HOW TO COMPLETE THIS TASK » Two lines in the data below mark the range: the one with "You are a computer-use" and the one with "Task: Click the key button". Return both, along with every line between them, exactly.

Stored items »
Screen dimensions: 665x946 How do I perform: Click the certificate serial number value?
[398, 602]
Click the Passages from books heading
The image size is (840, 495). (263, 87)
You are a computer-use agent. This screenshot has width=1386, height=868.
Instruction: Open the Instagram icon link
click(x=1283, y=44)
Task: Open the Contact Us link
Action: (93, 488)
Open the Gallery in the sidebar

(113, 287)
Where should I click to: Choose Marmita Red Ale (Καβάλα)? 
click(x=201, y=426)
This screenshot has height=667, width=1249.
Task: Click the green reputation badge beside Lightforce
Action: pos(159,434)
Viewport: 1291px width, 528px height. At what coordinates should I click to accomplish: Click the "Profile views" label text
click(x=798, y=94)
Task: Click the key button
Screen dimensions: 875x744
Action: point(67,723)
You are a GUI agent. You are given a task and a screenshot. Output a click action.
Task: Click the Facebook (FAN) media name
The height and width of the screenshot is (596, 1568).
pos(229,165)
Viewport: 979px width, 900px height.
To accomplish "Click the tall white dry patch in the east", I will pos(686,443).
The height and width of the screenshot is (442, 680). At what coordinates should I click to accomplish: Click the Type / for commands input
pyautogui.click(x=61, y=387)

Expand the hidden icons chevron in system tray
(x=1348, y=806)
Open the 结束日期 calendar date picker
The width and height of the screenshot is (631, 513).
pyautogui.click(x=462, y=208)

OUTPUT »
You are a computer-use agent. This screenshot has width=1386, height=868.
Instruction: Open the Instagram icon link
click(x=1283, y=44)
Task: Open the Contact Us link
Action: (93, 488)
Open the Gallery in the sidebar

(113, 287)
Where should I click to: Choose Marmita Red Ale (Καβάλα)? 
click(x=201, y=426)
This screenshot has height=667, width=1249.
Task: Click the green reputation badge beside Lightforce
Action: pos(159,434)
Viewport: 1291px width, 528px height. At what coordinates should I click to accomplish: Click the "Profile views" label text
click(x=798, y=94)
Task: Click the key button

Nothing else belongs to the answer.